Ok. In that case, you're good to go, and just use the current
simplification entirely.
Although I think that somebody (Dscho?) also had a patch to remove
multiple identical parents, which he claimed could happen with
simplification otherwise. I didn't look any closer at it.
> > So there are multiple levels of history simplification, and right now the
> > internal git revision parser only gives you two choices: "none"
> > (--full-history) and "extreme" (which is the default when you give a set
> > of filenames).
>
> I don't think we need any middle ground here; why might we want less
> simplification?
There's really three levels of simplification:
- none at all ("--full-history"). This is really annoying, but if you
want to guarantee that you see all the changes (even duplicate ones)

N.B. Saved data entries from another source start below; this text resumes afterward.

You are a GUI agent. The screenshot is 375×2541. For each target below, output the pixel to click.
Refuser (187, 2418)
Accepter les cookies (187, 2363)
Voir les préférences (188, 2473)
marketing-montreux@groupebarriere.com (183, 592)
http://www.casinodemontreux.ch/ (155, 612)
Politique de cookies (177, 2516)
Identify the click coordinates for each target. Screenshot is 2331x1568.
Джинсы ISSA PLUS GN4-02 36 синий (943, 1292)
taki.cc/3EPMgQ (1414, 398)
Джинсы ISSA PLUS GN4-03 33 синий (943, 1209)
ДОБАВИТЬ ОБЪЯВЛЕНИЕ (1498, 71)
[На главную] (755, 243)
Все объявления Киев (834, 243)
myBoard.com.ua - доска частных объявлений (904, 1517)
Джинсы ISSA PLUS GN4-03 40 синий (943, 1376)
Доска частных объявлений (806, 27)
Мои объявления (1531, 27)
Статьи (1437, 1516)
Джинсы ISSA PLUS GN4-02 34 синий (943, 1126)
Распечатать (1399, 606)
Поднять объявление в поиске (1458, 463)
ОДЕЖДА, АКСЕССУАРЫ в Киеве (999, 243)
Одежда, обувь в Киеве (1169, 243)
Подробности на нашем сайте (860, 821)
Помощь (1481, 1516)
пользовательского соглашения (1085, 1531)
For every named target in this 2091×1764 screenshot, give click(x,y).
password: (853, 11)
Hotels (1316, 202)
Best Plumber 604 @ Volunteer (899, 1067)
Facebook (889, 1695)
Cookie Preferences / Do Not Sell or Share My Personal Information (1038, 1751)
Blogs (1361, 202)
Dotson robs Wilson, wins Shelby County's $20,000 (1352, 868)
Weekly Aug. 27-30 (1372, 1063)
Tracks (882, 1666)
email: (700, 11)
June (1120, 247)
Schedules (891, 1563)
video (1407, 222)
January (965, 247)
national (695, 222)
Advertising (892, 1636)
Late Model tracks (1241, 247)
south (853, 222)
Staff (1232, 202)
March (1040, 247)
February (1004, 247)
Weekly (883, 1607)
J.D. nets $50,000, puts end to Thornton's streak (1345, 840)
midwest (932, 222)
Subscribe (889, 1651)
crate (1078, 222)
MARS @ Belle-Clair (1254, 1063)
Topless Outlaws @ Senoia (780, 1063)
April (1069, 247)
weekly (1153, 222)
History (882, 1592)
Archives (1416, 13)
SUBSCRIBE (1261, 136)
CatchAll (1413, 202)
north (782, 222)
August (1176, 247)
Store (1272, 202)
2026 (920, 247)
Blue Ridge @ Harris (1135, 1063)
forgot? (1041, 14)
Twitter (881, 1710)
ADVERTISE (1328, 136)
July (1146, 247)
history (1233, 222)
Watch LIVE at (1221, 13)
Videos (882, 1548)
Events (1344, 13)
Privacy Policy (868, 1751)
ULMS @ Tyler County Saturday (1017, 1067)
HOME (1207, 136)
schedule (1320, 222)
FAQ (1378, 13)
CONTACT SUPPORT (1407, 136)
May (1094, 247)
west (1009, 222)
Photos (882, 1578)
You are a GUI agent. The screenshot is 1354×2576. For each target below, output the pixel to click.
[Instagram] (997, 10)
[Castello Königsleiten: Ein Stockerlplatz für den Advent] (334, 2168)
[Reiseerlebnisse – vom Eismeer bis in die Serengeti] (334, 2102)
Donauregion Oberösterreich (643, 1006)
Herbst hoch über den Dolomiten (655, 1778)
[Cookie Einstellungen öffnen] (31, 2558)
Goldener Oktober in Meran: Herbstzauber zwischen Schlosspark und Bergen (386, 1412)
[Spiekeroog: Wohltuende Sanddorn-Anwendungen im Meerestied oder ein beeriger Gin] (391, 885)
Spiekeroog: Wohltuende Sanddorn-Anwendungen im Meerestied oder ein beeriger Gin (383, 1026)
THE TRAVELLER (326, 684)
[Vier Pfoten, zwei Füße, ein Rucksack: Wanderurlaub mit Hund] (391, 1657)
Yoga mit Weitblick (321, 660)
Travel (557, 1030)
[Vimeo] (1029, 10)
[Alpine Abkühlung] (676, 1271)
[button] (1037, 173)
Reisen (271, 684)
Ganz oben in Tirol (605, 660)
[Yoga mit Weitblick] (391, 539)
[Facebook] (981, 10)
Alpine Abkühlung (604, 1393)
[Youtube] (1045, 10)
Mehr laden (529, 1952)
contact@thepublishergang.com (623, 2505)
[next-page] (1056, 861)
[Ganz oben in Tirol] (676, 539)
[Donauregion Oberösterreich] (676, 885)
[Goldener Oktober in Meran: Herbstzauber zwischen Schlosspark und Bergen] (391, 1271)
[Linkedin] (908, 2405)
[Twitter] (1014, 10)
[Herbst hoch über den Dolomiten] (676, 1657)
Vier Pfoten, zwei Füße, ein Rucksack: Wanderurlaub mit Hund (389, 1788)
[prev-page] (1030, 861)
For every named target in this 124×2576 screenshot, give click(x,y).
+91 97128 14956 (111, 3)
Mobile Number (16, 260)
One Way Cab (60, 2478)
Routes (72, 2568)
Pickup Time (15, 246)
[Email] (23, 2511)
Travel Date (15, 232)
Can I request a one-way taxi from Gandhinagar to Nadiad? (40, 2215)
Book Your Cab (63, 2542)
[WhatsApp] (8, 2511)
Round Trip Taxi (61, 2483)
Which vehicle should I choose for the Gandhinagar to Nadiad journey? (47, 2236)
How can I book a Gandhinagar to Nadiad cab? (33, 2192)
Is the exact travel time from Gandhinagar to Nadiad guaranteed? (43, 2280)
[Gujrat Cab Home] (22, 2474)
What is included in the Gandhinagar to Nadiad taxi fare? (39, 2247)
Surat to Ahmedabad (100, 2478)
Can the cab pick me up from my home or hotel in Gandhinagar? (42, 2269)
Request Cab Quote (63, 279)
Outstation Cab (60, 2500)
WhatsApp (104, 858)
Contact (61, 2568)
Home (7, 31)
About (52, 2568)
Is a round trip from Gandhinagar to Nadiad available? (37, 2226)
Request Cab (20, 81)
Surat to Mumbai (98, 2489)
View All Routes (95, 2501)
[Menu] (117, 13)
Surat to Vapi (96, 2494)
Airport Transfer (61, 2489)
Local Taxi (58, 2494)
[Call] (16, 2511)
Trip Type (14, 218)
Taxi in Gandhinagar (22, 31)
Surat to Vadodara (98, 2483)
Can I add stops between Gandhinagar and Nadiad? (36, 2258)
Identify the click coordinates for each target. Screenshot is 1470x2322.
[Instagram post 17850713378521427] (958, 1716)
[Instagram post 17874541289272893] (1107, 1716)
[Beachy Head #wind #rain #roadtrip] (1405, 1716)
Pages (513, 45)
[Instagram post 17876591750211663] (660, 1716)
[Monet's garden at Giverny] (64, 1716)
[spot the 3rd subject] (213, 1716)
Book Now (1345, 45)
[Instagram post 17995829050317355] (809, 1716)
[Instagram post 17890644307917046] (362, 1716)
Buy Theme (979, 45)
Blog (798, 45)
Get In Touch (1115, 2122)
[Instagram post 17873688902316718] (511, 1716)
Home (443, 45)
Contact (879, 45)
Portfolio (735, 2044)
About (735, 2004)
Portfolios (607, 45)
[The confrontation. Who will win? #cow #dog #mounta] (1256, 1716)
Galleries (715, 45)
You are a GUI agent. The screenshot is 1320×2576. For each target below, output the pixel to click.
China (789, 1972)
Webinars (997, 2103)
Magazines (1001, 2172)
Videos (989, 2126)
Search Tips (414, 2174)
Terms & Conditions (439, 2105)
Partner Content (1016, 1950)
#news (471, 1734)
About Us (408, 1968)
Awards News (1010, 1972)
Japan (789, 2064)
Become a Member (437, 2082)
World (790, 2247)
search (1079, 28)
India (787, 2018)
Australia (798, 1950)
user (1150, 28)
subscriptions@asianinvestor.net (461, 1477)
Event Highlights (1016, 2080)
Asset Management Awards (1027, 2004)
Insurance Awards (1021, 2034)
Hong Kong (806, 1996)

done along all branches, you currently need to do this one.
Currently "git whatchanged" uses this one (and that ignores merges by
default, making it quite palatable). So with "git whatchanged", you
will get _every_ commit that changed the file, even if there are
duplicates alogn different histories.
- extreme (the current default). This one is really nice, in that it
shows the simplest history you can make that explains the end result.
But it means that if you had two branches that ended up with the same
result, we will pick just one of them. And the other one may have done
it differently, and the different way of reaching the same result might
be interesting. We'll never know.
As an exmple: the extreme simplification can also throw away branches
that had work reverted on them - the branch ended up the _same_ as the
one we chose, but it did so because it had some experimental work that
was deemed to be bad. Extreme simplification may or may not remove that
experiment, simply depending on which branch it _happened_ to pick.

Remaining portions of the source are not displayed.